Von Kerstin Schweighöfer | 19.01.2012
    Auch die niederländischen Medien berichten ausführlich über das havarierte Kreuzfahrtschiff Costa Concordia. Dabei kommen regelmäßig Experten der Rotterdamer Bergungsfirma Smit zu Wort, um zu erklären, wie sie die 2300 Tonnen Schweröl abpumpen wollen. Bis zu vier Wochen kann dies dauern. Alles, was die Rotterdamer dazu brauchen, wurde am letzten Samstag auf fünf Lkw geladen. Die sind am Montag am Unglücksort eingetroffen, erklärt der Sprecher von Smit Martijn Schuttevaer:

    "Inzwischen haben wir alles auf Schiffe umgeladen", " so Schuttevaer. " "Dann haben wir die unter Wasser liegenden Teile des Wracks inspiziert und die letzten Vorbereitungen für das Abpumpen des Öls getroffen."

    Dazu gehört auch das Anbringen von Bewegungssensoren.
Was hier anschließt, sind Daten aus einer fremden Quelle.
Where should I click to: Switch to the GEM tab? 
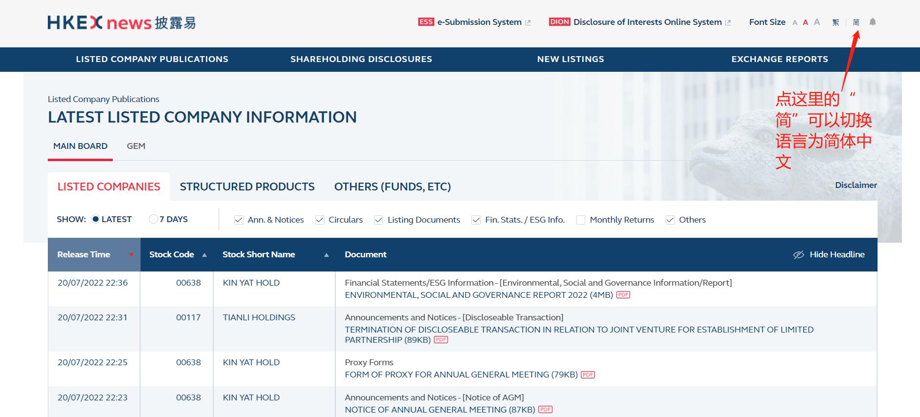coord(136,146)
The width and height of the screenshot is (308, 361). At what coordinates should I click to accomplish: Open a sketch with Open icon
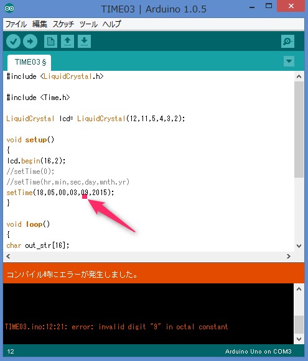tap(68, 42)
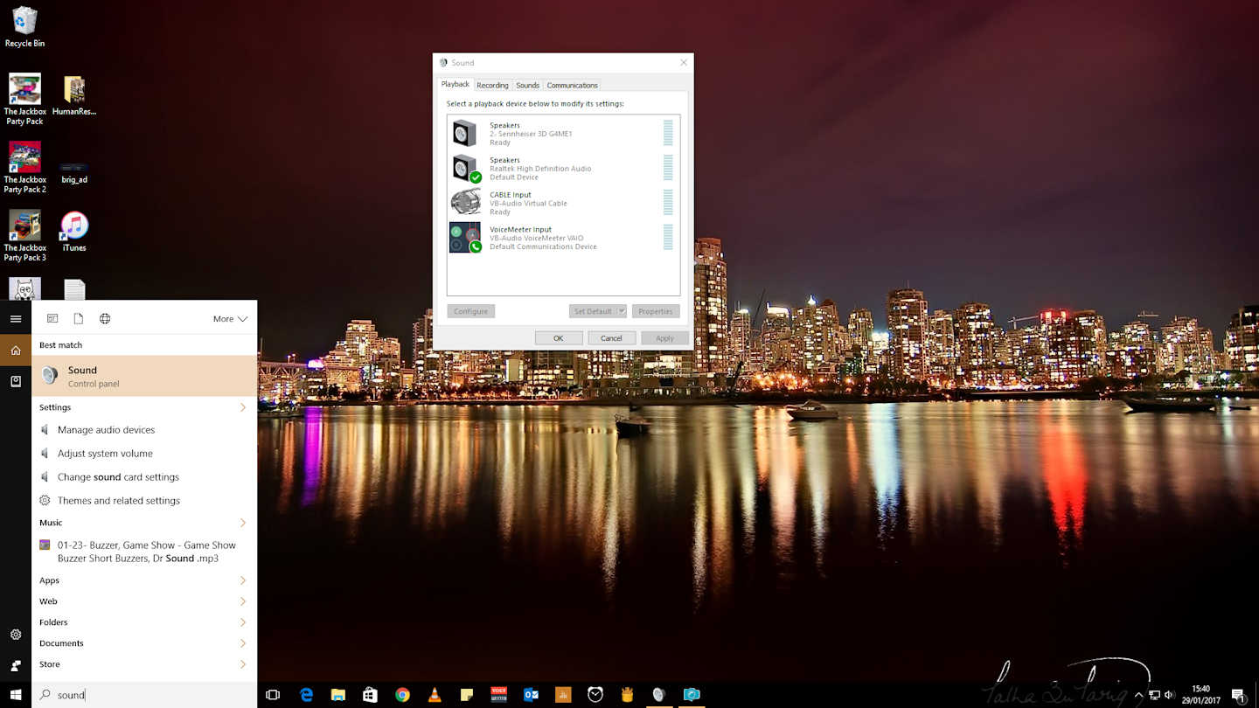Image resolution: width=1259 pixels, height=708 pixels.
Task: Open Google Chrome from the taskbar
Action: click(402, 695)
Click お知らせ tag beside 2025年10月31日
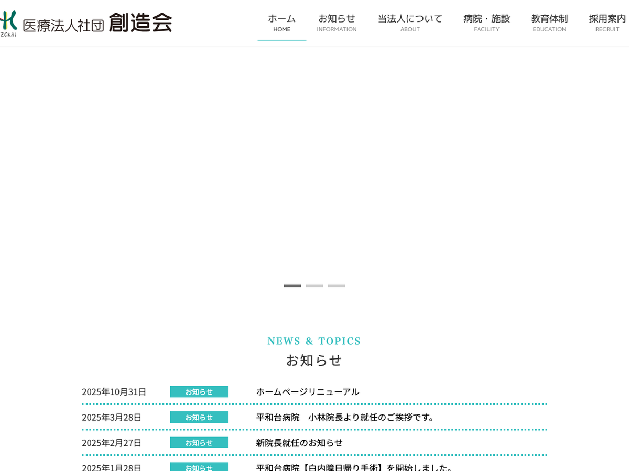Screen dimensions: 629x471 coord(199,391)
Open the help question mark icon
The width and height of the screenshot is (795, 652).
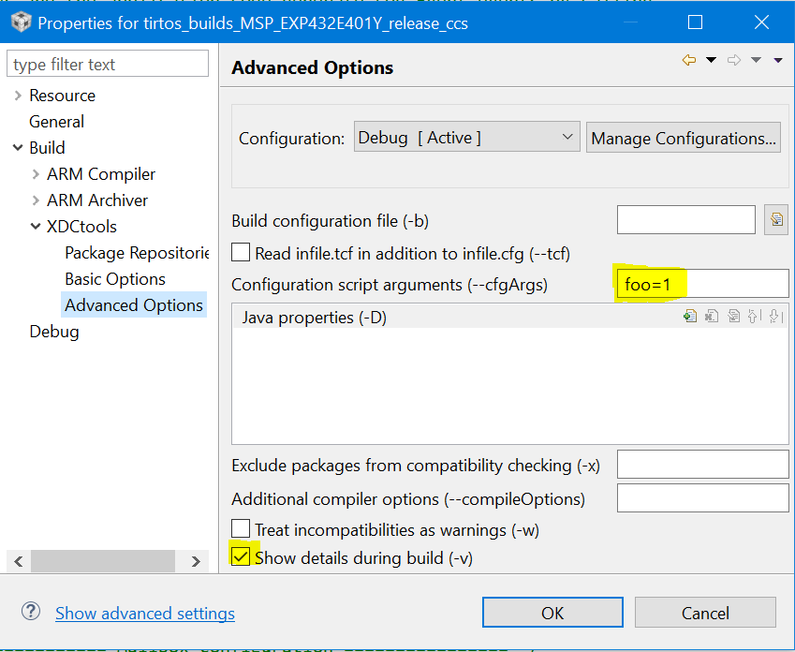[31, 613]
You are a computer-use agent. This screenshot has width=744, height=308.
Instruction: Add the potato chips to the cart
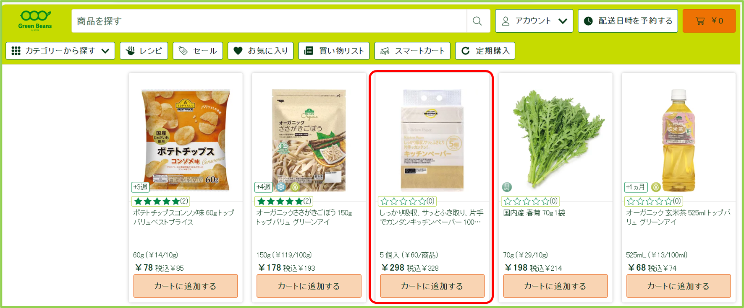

Sie prüfen, wie sicher das Wrack auf den Felsen liegt. Das ist in solchen Fällen das größte Problem: Das Schiff darf sich nicht bewegen, denn sonst könnte es auseinanderbrechen. Eine Umweltkatastrophe wäre die Folge, so Vorstandsvorsitzender Peter Berdowski von Boskalis, dem Mutterkonzern von Smit:

    "Beim Abpumpen des Öls kommt es deshalb auf jede Stunde an. Das hat oberste Priorität. Erst dann kann ein Wrack geborgen werden."

    Dass ausgerechnet den Niederländern dieser komplizierte Auftrag anvertraut wurde, kommt nicht von ungefähr: Boskalis und Smit gehören zu den renommiertesten maritimen Dienstleistern der Welt. Sie sind auf allen Weltmeeren zuhause. Smit liefert dabei die Experten für komplizierte Bergungen, Boskalis das Know-how in Sachen Landgewinnung und Sand.

    2010 fusionierten die beiden Firmen, Boskalis übernahm Smit:

    "Seitdem sind wir noch stärker und der Stolz von ganz Holland", " so Vorstandsvorsitzender Berdowksi. " "Unser Name schallt über alle Weltmeere."

    Bis in den Golf von Mexiko. Dort war es 2010 nach dem Explodieren einer Ölbohrplattform zu einer schweren Umweltkatastrophe gekommen. Was sollen wir tun?, fragten sich die Amerikaner. "Klarer Fall!"antwortete Sarah Palin, die ehemalige Gouverneurin von Alaska und Vizepräsidentschaftskandidatin der Republikaner. "In solchen Fällen ruft man die Holländer an", so Palin:

    Sprecher: "Obama obviously does not know how to stop the leak, do you know how to stop it?"
    Palin: "The Dutch! They are known for dikes and cleaning up water. They are there to help!"

    Und das taten sie: Um die Sümpfe von Louisiana vor dem Öl zu schützen, legten Sandingenieure von Boskalis südlich von New Orleans einen mehr als 70 Kilometer langen Damm aus Sand im Wasser an. Für die Holländer ein Kinderspiel: Schließlich baut Boskalis für Rotterdam derzeit einen neuen, 2000 Hektar großen Hafen in die Nordsee und hat auch dafür gesorgt, dass Dubai seine Palmeninseln bekam.

    Die Aufträge der Kollegen vom Bergungsunternehmen Smit können sich ebenfalls sehen lassen: Die haben vor 25 Jahren in Zeebrugge die gekenterte Ärmelkanalfähre Herald of Free Enterprise wieder aufgerichtet. Sie konnte repariert werden und weiterfahren - allerdings unter anderem Namen. Das Unglück hatte 193 Menschen das Leben gekostet.

    Auch bei der Zerlegung der Shell-Plattform Brent Spar 1995, die als Rohöl-Zwischenlager fungiert hatte, fehlten die Holländer nicht.

    Und im Sommer 2000, nach dem Sinken des russischen Atom-U-Boots Kursk, waren es Ingenieure von Smit, denen es gelang, das Wrack aus mehr als 100 Metern Tiefe zu heben und nach Murmansk zu schleppen. Ganz Holland ist noch heute stolz darauf:

    Am liebsten würden die Holländer nach dem Abpumpen des Öls auch die Costa Concordia bergen. Doch sowohl bei Smit als auch Boskalis fragen sich immer mehr Experten, ob das Kreuzfahrtschiff überhaupt noch aufgerichtet werden kann oder nicht doch zersägt werden muss.

    Boskalis-Vorstandsvorsitzender Berdowksi hatte schon vor Jahren zu bedenken gegeben:

    "Die Schiffe werden immer größer. Und das Bergen immer schwieriger."